The story on Yemen led to a federal leaks investigation and the seizure of AP phone records in the government’s search for the information’s source.
Donald Sachtleben, 55, of Carmel, Ind., pleaded guilty to one count of disclosing and one count of possessing classified information. He was immediately sentenced by U.S. District Judge William T. Lawrence, who told the 25-year veteran of the FBI, “Clearly, you have betrayed your nation.”
Lawrence said Sachtleben’s career in law enforcement put him “on the front lines” helping to protect the United States, including participating in the investigation of the Sept. 11, 2001, attacks in New York.
“But you have also tarnished what ... was (your) incredible reputation,” Lawrence said.
AP spokesman Paul Colford in New York said, “We never comment on who our sources are.”
At the same hearing, Lawrence sentenced Sachtleben to an additional eight years in prison in an unrelated child pornography case. He pleaded guilty to distributing and possessing pornographic images of underage girls.
Sachtleben delivered a more than 20-minute statement before he was sentenced. He apologized to family and friends, as well as former colleagues at the FBI for “breaking the bonds of trust” with them.
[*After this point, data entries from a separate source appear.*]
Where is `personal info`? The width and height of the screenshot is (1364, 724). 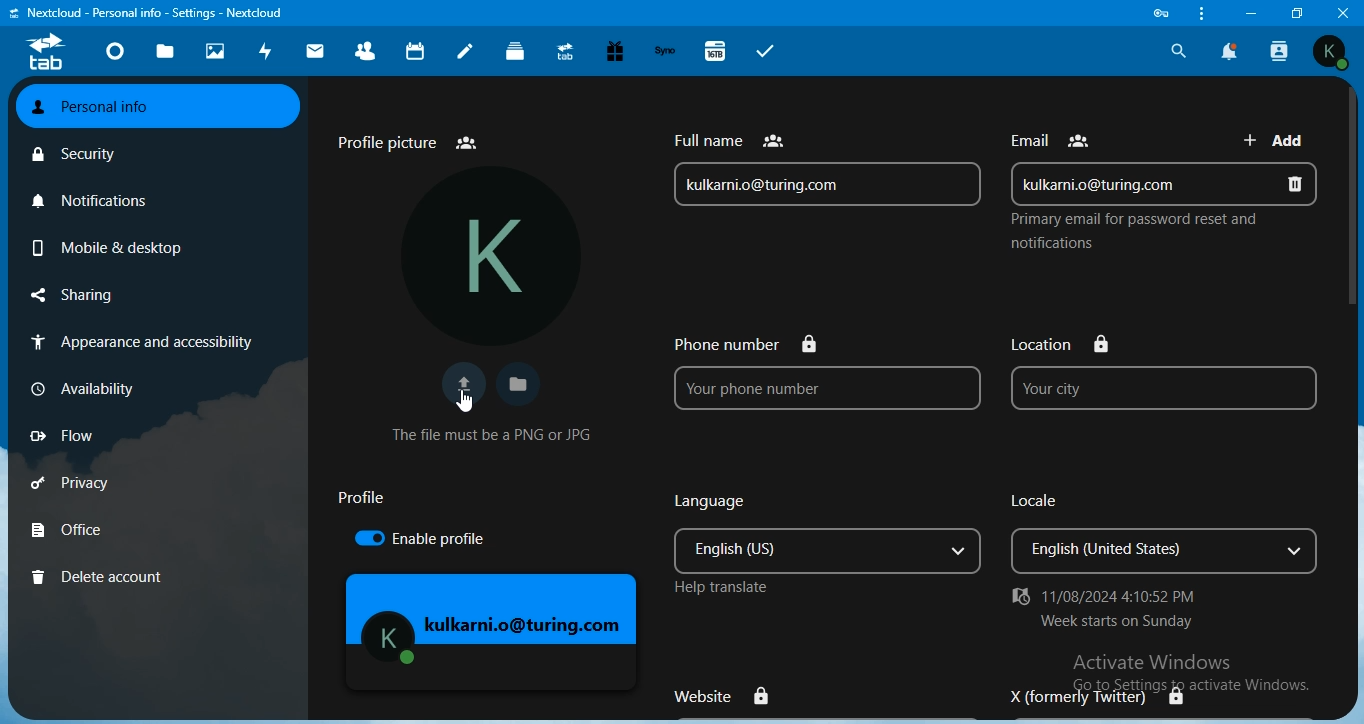 personal info is located at coordinates (159, 108).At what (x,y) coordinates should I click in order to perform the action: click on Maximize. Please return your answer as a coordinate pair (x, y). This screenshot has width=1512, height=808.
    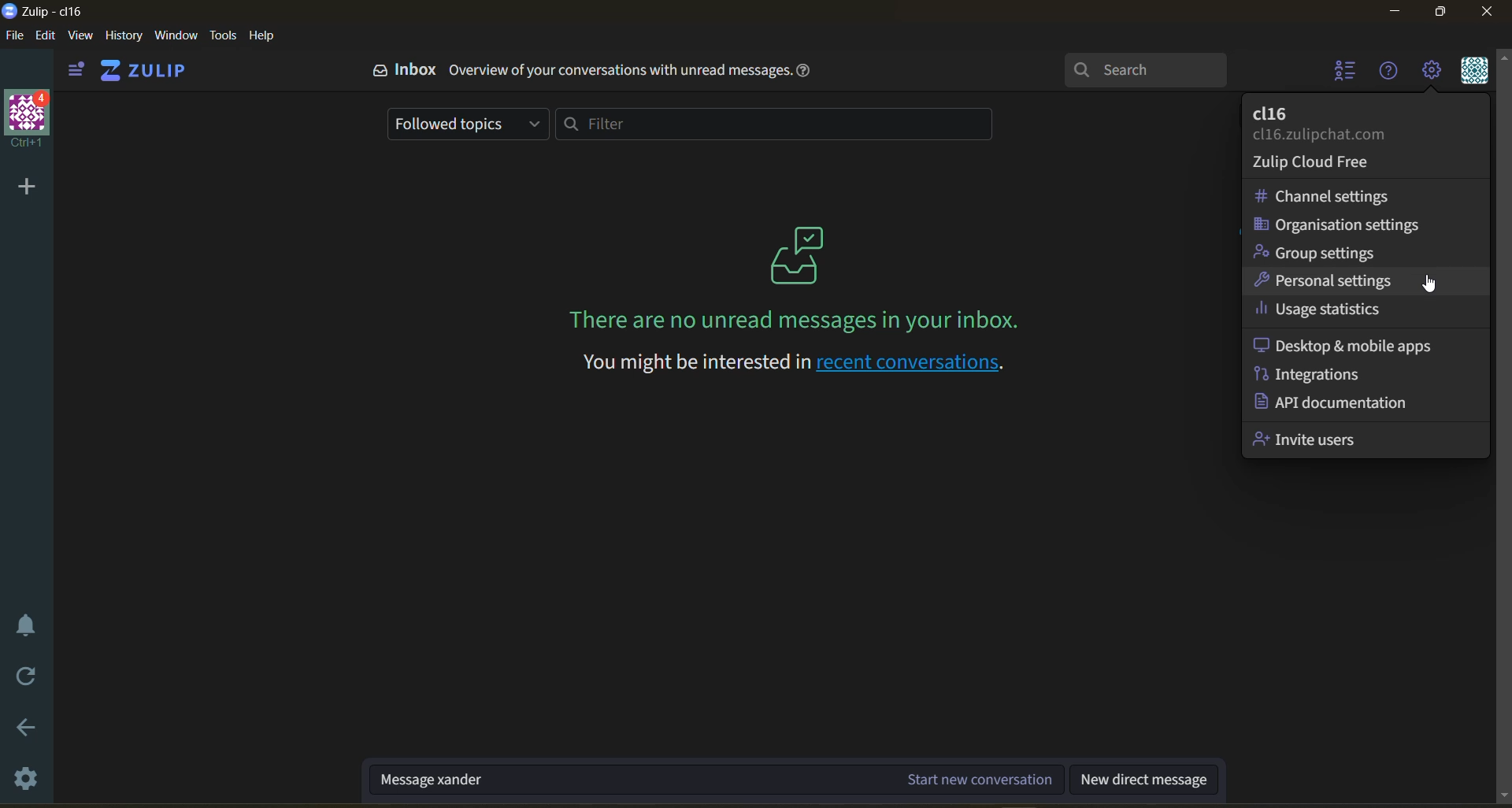
    Looking at the image, I should click on (1444, 15).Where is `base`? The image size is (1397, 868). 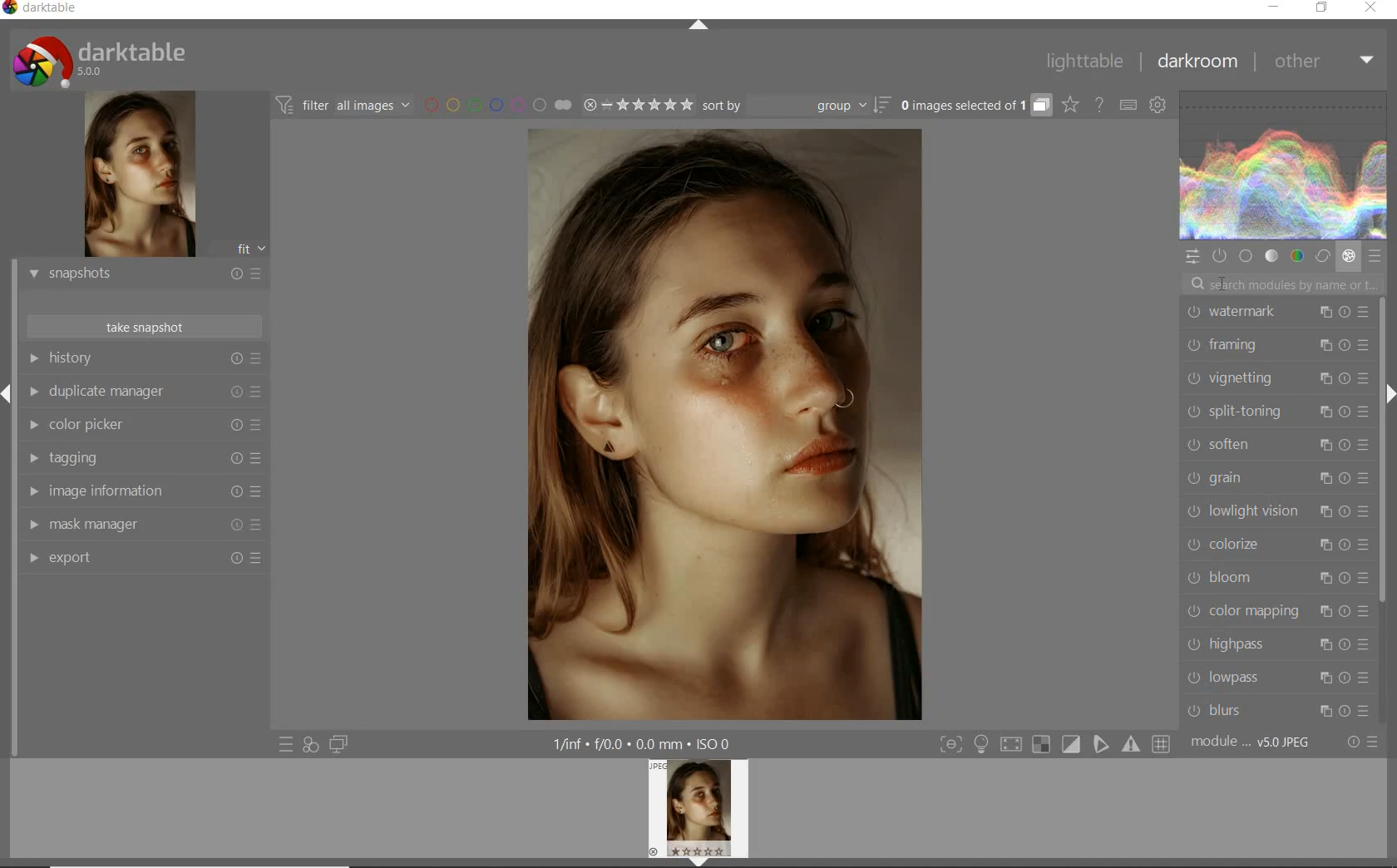 base is located at coordinates (1245, 256).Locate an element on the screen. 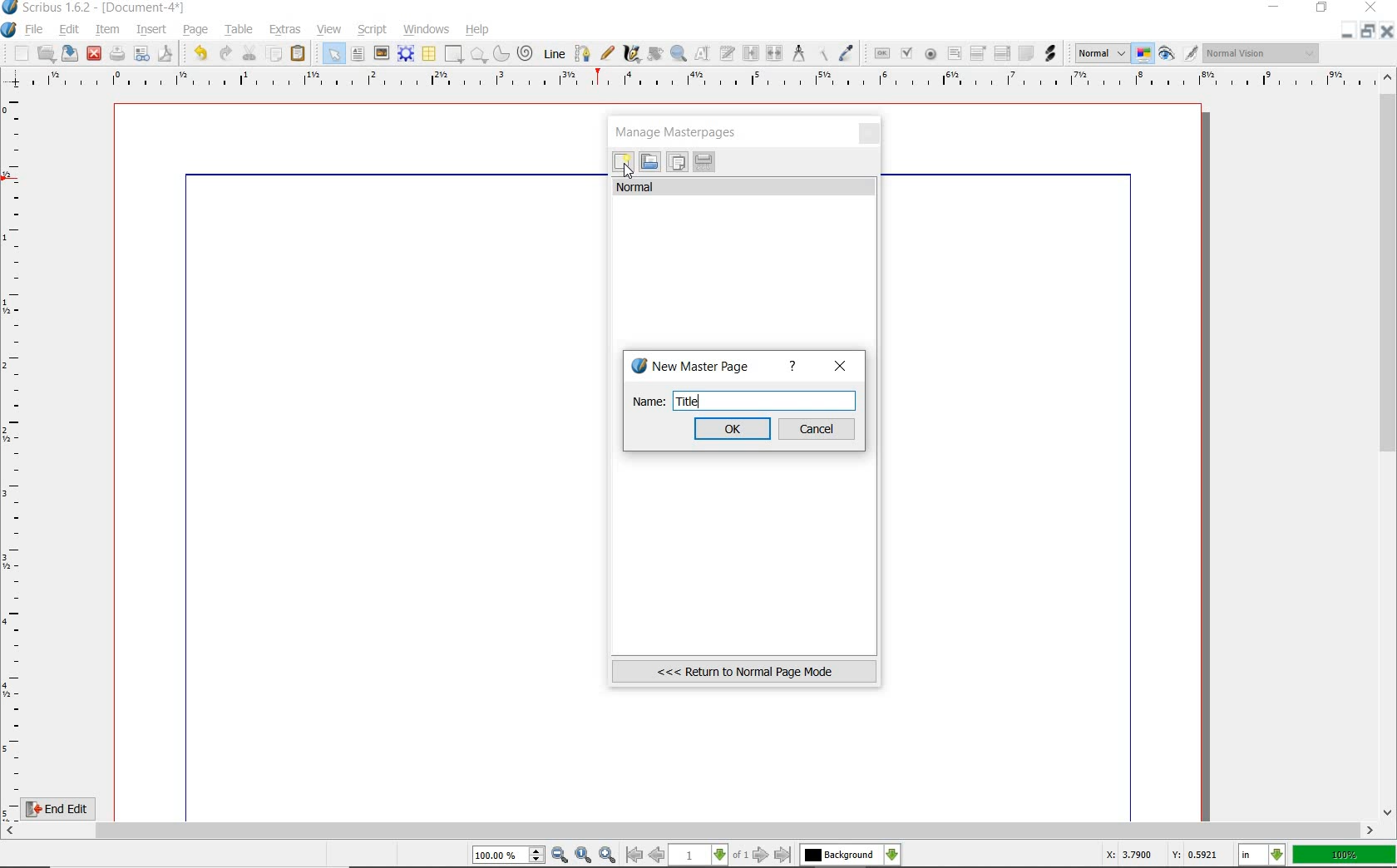 Image resolution: width=1397 pixels, height=868 pixels. of 1 is located at coordinates (740, 856).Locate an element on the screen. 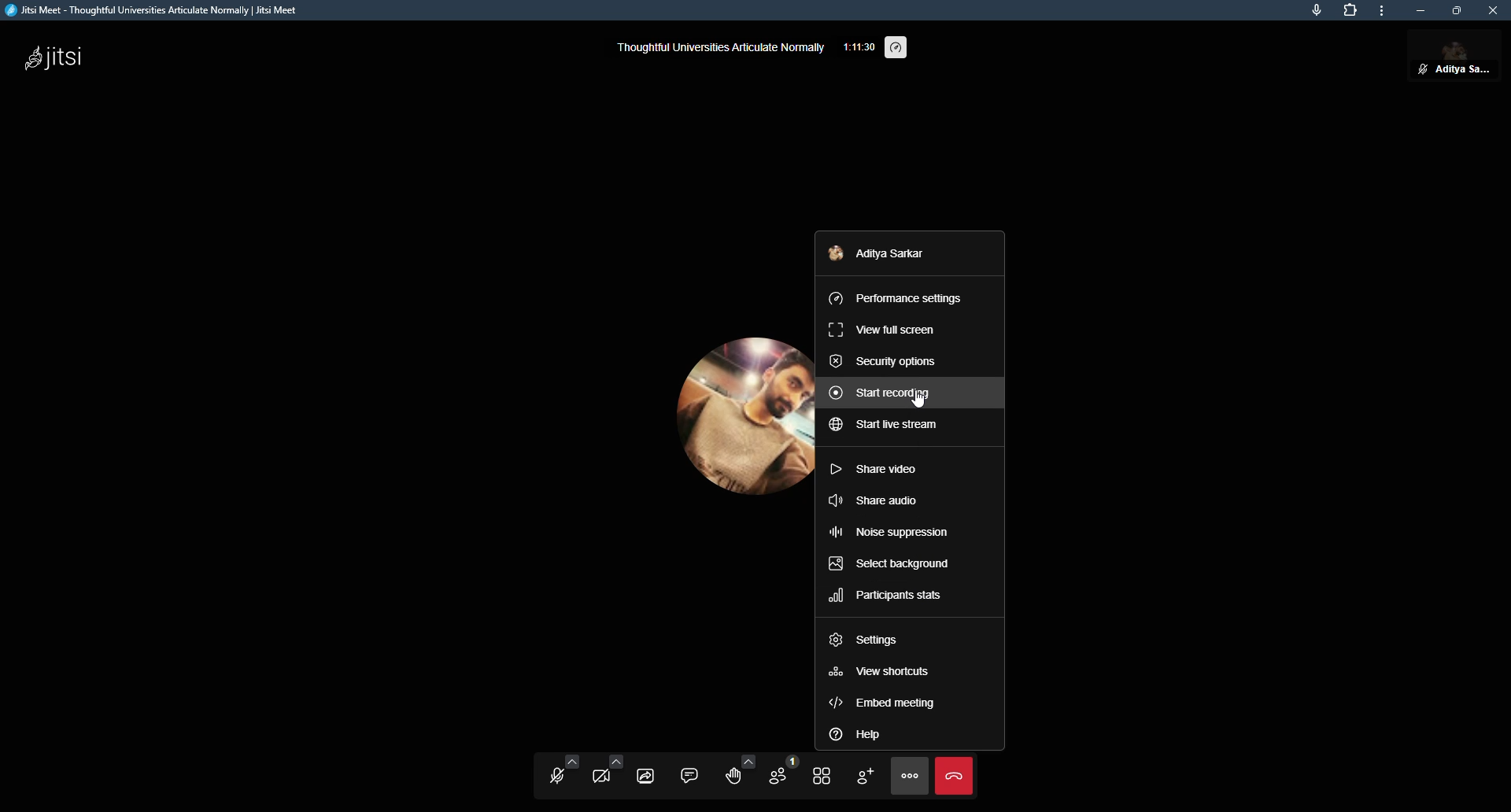 The height and width of the screenshot is (812, 1511). noise suppression is located at coordinates (889, 531).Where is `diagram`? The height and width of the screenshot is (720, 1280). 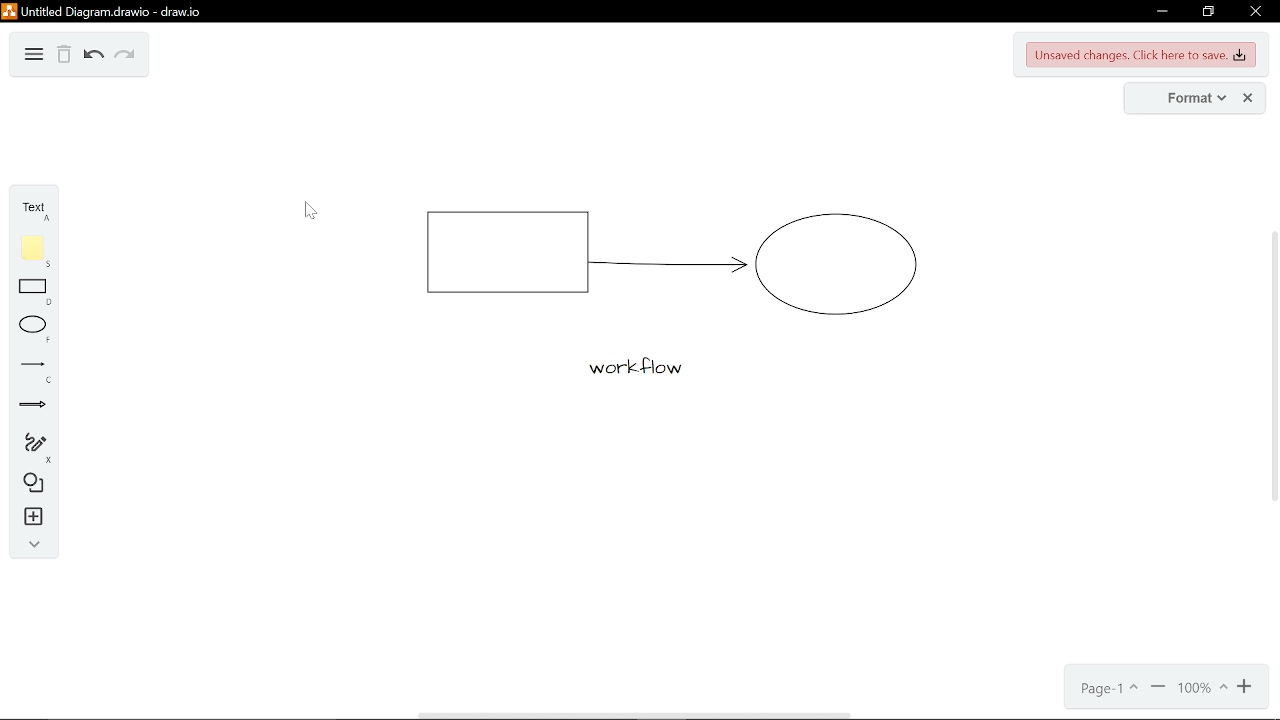 diagram is located at coordinates (33, 57).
He did not discuss his motives, though he said “it was never my intention to ever derive profit.”
He partly blamed his actions on what he described as post-traumatic stress arising from his decades in the FBI participating in high-profile investigations, which also included the Oklahoma City bombing. He added he decided to promptly admit he leaked classified information after federal investigators approached him to prevent former co-workers from falling “under clouds of suspicion.”
“I wanted to ... make it absolutely clear that the crime I did was all on my own,” he said.
Sachtleben later issued a statement via his law firm in which he said he was not the “sole or original source of information.” Asked about Sachtleben’s statement, Colford, the AP spokesman, again said the cooperative does not discuss its sources.
Prosecutors did not broach Sachtleben’s possible motive for the intelligence disclosures. But they said in court documents he was not acting “as any kind of ‘whistleblower’” and his actions were “not the result of a desire to expose perceived waste, fraud, abuse, or other government misconduct.”
As part of a plea agreement, prosecutors and Sachtleben agreed on a recommended sentence of 3 years, 7 months on the national security charge and 8 years, 1 month for child pornography, which is the sentence the judge imposed. Combined, he had faced a maximum sentence of 50 years behind bars.
The Justice Department said in a September statement its pursuit of Sachtleben began with the child pornography investigation. It added Sachtleben was not identified as a suspect in the leaks case until after investigators had analyzed the AP phone records and compared them to other evidence in their possession.
The Obama administration has aggressively pursued people it believes have revealed government secrets, including records of journalists who prosecutors believe were given classified information and then published stories about it.